**PROBLEM:** Your task is to copy the stretch of lines in the records below that begins with the line containing "525x274 pixels." and ends with the line containing "You are a computer-use agent. Screen dimensions: 1226x753", exactly as written, with nothing added.

**INFORMATION GIVEN:**
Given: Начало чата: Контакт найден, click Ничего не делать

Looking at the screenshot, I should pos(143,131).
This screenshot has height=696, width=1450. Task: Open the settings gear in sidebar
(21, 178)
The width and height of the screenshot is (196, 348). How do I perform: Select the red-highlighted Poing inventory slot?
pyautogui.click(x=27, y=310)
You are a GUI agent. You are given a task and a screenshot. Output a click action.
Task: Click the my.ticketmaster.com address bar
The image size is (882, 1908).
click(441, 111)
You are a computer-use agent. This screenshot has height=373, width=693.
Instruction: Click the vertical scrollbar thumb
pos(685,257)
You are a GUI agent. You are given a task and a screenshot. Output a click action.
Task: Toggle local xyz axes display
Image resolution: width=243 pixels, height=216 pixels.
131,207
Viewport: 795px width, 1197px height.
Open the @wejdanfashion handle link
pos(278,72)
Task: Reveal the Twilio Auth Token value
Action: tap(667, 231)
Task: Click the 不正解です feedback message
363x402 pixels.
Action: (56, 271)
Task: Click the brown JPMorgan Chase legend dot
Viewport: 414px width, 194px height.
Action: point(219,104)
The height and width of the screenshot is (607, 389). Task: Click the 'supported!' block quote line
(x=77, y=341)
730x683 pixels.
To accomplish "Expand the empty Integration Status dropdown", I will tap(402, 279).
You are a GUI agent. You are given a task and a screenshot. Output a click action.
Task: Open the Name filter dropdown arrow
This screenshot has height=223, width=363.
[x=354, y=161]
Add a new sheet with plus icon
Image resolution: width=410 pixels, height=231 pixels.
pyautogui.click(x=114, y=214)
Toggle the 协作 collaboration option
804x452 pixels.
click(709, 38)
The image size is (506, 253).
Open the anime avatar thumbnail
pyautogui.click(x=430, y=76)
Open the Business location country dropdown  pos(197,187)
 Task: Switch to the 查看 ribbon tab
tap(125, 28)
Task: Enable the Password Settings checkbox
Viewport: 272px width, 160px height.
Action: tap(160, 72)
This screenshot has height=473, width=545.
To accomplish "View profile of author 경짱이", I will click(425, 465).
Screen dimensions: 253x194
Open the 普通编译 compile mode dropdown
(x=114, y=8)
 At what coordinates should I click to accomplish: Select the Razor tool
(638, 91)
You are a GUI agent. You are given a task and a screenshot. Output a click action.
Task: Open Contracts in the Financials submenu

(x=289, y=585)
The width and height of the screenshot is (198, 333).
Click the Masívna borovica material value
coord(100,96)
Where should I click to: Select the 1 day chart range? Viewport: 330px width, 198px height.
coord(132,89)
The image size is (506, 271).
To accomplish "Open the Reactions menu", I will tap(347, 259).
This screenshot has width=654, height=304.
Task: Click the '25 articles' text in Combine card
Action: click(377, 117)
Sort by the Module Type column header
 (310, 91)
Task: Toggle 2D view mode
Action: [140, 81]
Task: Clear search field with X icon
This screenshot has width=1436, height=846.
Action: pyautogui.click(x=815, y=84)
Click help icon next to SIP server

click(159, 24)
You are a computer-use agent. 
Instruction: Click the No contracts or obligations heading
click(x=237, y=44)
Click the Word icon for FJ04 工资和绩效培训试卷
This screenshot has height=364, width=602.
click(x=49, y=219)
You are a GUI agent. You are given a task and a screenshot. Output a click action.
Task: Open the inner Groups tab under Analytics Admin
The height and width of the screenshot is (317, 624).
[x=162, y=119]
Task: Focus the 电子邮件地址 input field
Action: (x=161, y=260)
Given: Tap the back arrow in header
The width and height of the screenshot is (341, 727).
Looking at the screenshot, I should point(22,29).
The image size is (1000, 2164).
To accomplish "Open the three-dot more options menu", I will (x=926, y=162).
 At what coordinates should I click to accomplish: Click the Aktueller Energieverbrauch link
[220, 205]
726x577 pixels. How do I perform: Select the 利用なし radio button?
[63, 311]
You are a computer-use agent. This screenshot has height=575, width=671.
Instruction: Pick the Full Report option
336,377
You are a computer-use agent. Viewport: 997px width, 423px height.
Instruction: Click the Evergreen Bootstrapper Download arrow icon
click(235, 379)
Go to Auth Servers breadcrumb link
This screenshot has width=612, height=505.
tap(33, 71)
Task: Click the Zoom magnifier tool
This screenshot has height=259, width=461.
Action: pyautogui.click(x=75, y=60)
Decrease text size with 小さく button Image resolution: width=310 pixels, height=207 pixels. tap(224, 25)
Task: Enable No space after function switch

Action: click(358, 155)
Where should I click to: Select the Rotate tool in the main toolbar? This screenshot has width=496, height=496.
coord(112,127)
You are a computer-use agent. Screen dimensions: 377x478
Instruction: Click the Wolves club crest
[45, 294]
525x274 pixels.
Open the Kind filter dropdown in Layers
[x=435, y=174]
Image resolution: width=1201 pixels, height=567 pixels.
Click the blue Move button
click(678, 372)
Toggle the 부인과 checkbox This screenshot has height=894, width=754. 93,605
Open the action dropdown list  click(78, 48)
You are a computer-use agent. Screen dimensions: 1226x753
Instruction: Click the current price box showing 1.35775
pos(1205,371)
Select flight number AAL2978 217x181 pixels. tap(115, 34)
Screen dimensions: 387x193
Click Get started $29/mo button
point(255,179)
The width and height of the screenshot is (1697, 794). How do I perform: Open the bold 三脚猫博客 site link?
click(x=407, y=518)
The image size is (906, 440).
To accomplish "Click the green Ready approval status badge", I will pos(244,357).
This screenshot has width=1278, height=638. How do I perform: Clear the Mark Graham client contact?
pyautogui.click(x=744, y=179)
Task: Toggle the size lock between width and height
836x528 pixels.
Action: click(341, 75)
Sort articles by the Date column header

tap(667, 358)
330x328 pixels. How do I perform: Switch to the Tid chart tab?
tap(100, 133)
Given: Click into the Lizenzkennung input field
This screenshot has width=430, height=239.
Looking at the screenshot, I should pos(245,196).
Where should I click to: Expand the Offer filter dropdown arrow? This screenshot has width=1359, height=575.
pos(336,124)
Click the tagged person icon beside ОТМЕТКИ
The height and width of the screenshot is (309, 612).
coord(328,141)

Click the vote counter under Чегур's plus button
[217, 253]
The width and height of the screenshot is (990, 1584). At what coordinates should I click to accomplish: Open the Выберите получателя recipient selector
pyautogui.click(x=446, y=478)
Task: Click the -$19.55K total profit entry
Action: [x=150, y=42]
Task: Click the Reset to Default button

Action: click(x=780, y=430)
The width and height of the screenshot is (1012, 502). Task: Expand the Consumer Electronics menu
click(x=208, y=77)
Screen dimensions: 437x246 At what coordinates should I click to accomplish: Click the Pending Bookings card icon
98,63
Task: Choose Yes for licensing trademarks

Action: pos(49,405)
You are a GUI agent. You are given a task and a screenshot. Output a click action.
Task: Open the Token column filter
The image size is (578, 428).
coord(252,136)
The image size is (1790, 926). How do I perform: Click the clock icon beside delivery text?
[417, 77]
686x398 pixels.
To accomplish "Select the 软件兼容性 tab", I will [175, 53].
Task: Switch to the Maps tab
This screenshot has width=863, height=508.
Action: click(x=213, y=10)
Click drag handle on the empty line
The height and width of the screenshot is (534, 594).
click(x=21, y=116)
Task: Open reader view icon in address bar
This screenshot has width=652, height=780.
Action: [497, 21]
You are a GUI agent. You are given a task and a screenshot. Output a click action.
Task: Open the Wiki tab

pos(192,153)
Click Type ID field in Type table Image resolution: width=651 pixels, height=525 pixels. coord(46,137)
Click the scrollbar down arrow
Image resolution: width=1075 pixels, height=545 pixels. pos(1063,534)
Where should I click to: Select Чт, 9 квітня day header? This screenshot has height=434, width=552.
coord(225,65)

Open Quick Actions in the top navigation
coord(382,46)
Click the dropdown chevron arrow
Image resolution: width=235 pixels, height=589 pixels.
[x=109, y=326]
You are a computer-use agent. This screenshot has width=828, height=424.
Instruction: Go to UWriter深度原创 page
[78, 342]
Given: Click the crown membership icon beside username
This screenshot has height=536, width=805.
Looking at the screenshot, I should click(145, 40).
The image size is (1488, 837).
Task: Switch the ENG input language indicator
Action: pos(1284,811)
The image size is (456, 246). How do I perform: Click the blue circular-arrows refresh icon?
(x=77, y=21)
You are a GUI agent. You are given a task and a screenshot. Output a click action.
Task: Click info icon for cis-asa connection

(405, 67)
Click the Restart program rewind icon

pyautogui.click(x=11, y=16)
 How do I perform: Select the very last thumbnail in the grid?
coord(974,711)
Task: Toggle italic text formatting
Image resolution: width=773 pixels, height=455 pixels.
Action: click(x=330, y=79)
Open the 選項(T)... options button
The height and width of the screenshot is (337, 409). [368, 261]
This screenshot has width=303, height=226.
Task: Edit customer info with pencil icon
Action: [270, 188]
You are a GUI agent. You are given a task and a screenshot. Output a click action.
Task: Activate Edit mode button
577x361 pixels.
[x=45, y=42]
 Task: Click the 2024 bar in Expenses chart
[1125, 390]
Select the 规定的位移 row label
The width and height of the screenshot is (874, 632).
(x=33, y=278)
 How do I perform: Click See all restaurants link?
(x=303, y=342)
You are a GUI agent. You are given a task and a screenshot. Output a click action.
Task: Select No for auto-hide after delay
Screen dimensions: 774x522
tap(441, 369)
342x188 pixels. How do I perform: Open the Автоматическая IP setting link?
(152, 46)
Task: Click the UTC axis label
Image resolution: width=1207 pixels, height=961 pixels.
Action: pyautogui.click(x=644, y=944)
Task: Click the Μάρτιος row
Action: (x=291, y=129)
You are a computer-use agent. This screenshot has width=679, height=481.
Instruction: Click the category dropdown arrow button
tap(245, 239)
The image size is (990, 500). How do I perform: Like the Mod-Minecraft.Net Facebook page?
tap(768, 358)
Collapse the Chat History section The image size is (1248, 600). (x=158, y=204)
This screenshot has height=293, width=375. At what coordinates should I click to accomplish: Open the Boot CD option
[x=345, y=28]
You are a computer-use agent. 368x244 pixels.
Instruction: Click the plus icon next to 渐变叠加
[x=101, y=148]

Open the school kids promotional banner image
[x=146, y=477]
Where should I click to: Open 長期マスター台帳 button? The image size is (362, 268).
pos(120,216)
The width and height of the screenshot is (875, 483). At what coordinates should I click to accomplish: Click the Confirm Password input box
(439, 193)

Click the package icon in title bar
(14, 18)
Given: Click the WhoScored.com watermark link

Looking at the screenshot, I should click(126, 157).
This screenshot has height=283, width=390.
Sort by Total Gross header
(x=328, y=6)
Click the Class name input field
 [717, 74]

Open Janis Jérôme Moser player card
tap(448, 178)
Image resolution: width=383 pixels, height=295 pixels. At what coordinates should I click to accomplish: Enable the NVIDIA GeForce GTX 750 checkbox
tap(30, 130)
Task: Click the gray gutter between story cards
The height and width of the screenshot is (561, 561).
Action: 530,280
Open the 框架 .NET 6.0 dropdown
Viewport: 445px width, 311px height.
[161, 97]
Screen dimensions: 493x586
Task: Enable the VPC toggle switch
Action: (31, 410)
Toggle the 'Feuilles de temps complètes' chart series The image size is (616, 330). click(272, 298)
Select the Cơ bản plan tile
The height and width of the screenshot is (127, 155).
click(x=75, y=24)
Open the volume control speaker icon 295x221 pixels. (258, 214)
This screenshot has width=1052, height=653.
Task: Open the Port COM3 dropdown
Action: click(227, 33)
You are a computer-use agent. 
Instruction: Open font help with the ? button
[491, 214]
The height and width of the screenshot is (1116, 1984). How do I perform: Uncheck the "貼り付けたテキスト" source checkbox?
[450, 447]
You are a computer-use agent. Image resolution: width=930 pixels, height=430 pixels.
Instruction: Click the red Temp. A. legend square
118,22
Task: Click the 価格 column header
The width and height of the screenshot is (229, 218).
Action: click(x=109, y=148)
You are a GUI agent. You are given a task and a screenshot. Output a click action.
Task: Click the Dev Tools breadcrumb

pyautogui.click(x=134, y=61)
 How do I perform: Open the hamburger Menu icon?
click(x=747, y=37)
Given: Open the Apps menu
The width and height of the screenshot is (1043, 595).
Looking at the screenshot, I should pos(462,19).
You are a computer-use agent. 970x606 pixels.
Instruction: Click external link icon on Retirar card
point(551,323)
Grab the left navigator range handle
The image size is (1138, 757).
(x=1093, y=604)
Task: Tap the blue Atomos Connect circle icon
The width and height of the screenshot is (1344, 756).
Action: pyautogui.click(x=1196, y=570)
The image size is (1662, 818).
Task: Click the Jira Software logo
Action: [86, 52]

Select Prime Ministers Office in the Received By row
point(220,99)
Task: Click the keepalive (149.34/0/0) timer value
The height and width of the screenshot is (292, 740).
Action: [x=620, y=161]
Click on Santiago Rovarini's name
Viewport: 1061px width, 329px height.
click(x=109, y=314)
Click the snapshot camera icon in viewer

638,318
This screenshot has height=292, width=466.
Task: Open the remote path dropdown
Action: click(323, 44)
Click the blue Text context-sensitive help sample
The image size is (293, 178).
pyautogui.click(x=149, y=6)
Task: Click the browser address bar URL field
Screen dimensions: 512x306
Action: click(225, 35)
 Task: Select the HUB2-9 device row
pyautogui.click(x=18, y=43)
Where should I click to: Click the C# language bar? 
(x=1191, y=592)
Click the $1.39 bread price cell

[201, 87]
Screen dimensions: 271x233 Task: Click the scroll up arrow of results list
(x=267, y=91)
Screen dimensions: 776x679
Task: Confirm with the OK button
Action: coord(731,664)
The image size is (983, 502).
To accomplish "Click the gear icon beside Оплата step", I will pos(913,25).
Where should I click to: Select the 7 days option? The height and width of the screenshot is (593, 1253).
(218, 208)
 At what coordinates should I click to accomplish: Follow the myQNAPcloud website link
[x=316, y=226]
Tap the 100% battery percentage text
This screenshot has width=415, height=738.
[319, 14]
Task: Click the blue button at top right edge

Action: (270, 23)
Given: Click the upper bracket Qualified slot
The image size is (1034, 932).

**RESPONSE AREA:**
525x274 pixels.
Open the Kind filter dropdown in Layers
[x=435, y=174]
Image resolution: width=1201 pixels, height=567 pixels.
Click the blue Move button
click(678, 372)
Toggle the 부인과 checkbox This screenshot has height=894, width=754. 93,605
Open the action dropdown list  click(78, 48)
You are a computer-use agent. Screen dimensions: 1226x753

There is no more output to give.